I saw the frenzied crowds faced with a choice; set Jesus free or release the revolutionary – Barabbas. We know what they chose, “We want Barabbas!” My heart broke for their choice. They couldn’t see it. They couldn’t see their salvation in the form of a humble mystic. They wanted a revolutionary who would overthrow their Roman oppressors. My heart broke for us too. We still want Barabbas. Despite Jesus’ example of revolution through sacrificial love and humble service, we still want violence.
The Barabbian gospel is perhaps the most difficult anti-Christ principle to rid ourselves of… View our history – the Crusades, conquest and colonization of America and the 3rd world. As Jesus said to Pilate as he was being cross-examined, “My Kingdom is not an earthly kingdom. If it were, my followers would fight to keep me from being handed over to the Jewish leaders. But my Kingdom is not of this world.”
Hopefully, today we have seen the abomination and oxymoronic nature of using physical violence to expand God’s kingdom. Sadly however, we Christians are still leaning on earthly power in more ‘acceptable’ ways. Perhaps it is our religious ego overcompensating for our lack of real spiritual authority? Our Barabbian nature lingers on in subtler forms – protests, political movements that support ‘Christian’ laws or judges, vomiting hate toward those who we deem ‘sinners’ or ‘heretics’. It’s the same now as in Christ’s day – we want the political or social power to overthrow our modern ‘oppressors’. These Barabbian false prophets would have us believe that Christians and our way of life are under threat, and we must fight back!

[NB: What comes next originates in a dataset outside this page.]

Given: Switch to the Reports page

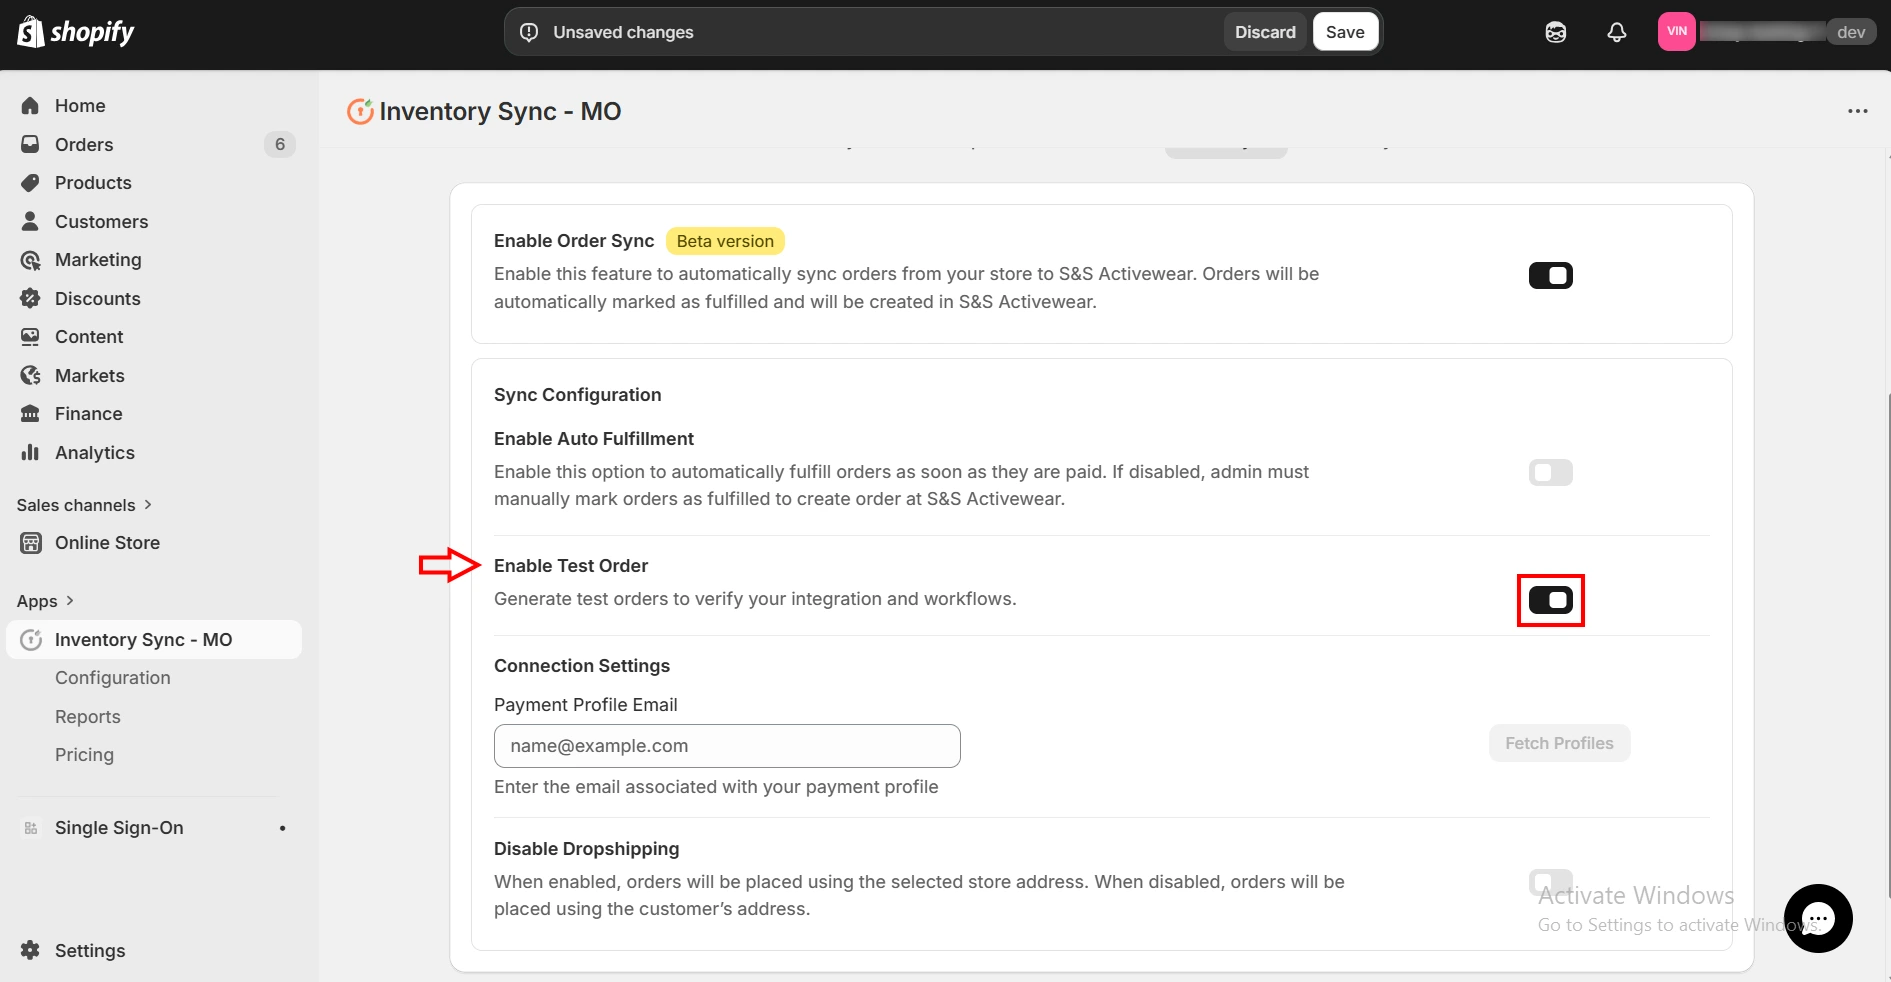Looking at the screenshot, I should (87, 716).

But Jesus offered another way – dying for those who want to kill you. Now that is revolutionary!
“We want Barabbas!” wasn’t the only cry that fateful day. There was another cry, this time from the leading priests and temple guards, “Crucify him! Crucify him!” Why? Because Jesus was undermining the religious system from which they drew their identity, significance and power. This was their real God – the thing they had to protect at all costs.

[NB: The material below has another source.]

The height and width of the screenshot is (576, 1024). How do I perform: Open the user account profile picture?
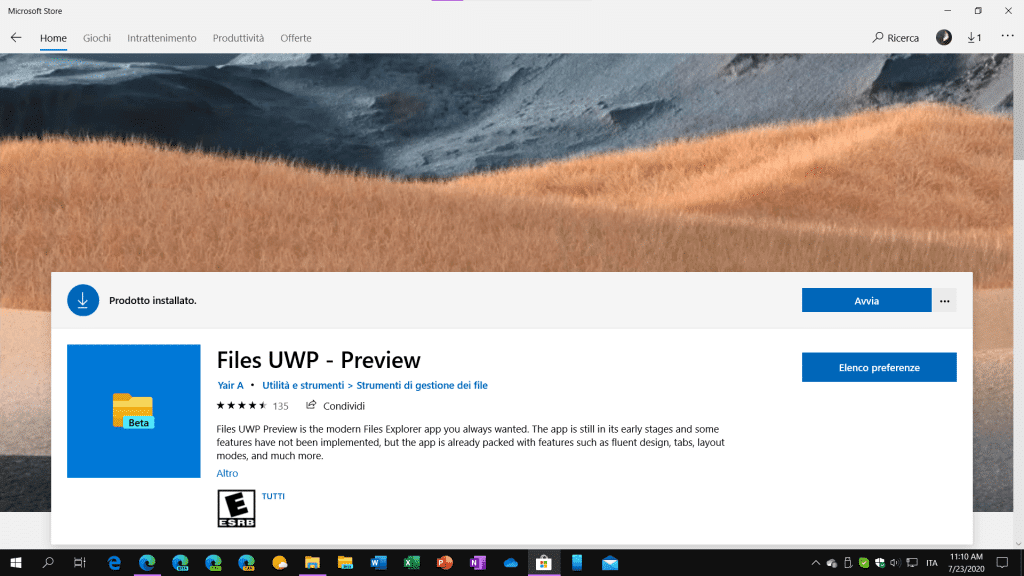pos(943,38)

We’re still doing it today. Oh, when will we awaken to truly see Christ? Ironically, this even plays out in our very celebration of Easter. There are enclaves within the Christian world that refuse to celebrate Easter because they believe it is rooted in a pagan fertility ritual and furthermore, nobody knows what day it was on, etc. They crucify all who dare to uphold the practice. “If you were truly Christians,” they say, “you would not be involved in such an unscriptural practice!” Typical leading priest/temple guard rhetoric. What month or day Jesus was crucified, the roots of the word Easter, how it started many years ago… it is all inconsequential. The choice here and now, the opportunity, is to lift up Jesus together with believers across the world in sincerity of heart and unity of worship. If our hearts say no to that then we have to ask ourselves, “What is really important to us?” Are we more concerned with saying no to something that undermines our belief system (just like healing on the Sabbath in Christ’s day) or saying yes to the opportunity that Easter presents for unbelievers to hear the gospel and be healed? (Hint: Jesus chose to heal.)

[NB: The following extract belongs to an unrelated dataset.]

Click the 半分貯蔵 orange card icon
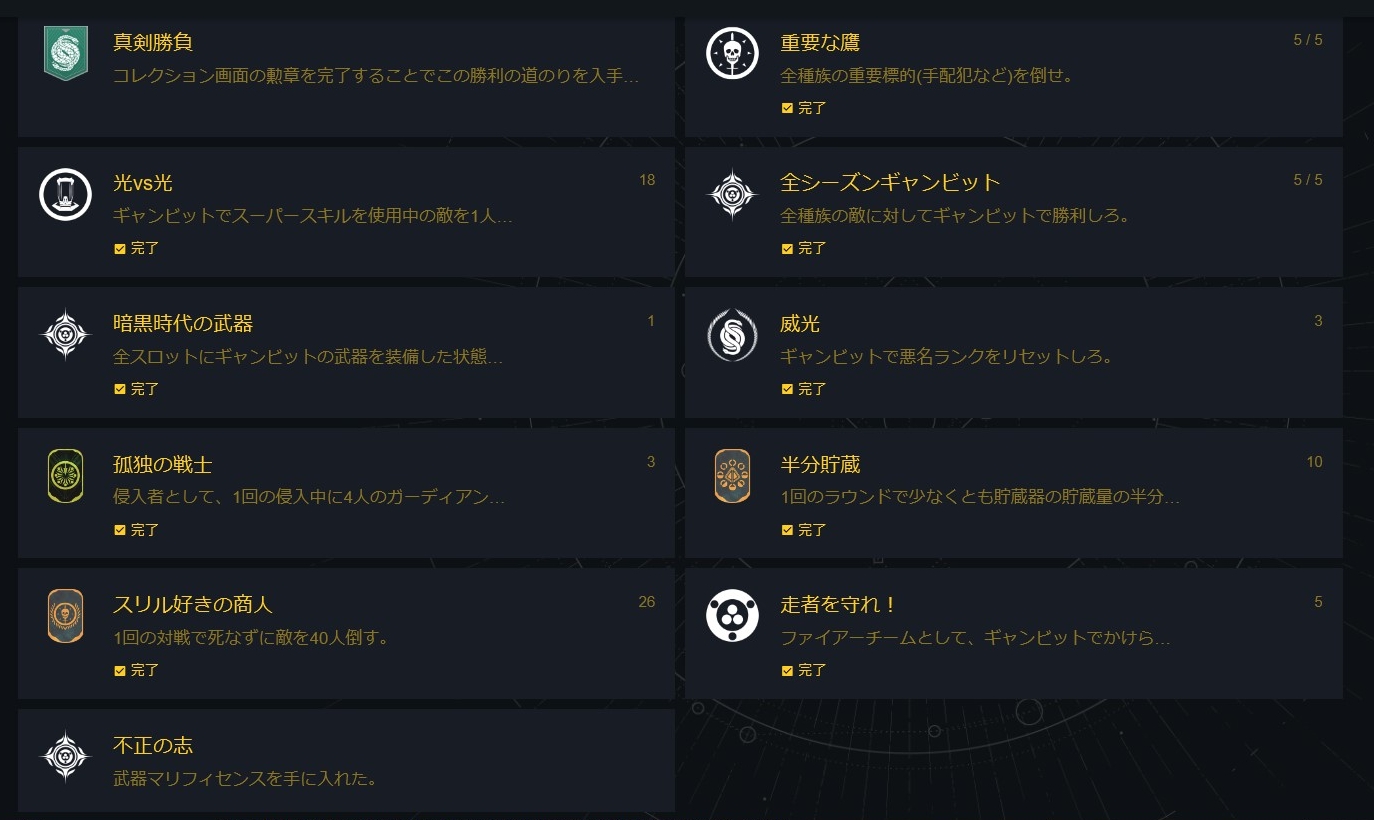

I have been faced with my own inner crowd and leading priest lately. Jesus has been asking me if I am willing to live a sacrificial life. Am I willing to be crucified with Christ that I may be resurrected with Him? Am I willing to let the parts of me that I am still clinging to die? It is as though Jesus has set Himself in front of me, gently held my shoulders, looked me in the eyes, and said, “This is it, Mat. If you want to go any further, it requires sacrifice.”
I can’t say that I was all gung-ho about choosing the way of Jesus. I wanted to. Oh, how I desperately wanted to! But I didn’t feel I had the ability to follow through, not really, not truly, not authentically. I have seen myself choose my way over Jesus’ too often. So many times it felt like my heart would break in utter despair.
But… perhaps this is the mysterious power of Jesus’ sacrifice? Perhaps this is what makes the way of Jesus superior to religious power or political power? Jesus’ sacrifice actually has the power to transform my life really, truly, authentically. And so, I say boldly, “I CHOOSE YOUR WAY JESUS!” I choose to join you in your death and resurrection. Crucify me Jesus. That I may die, and You may live in me. This is the way.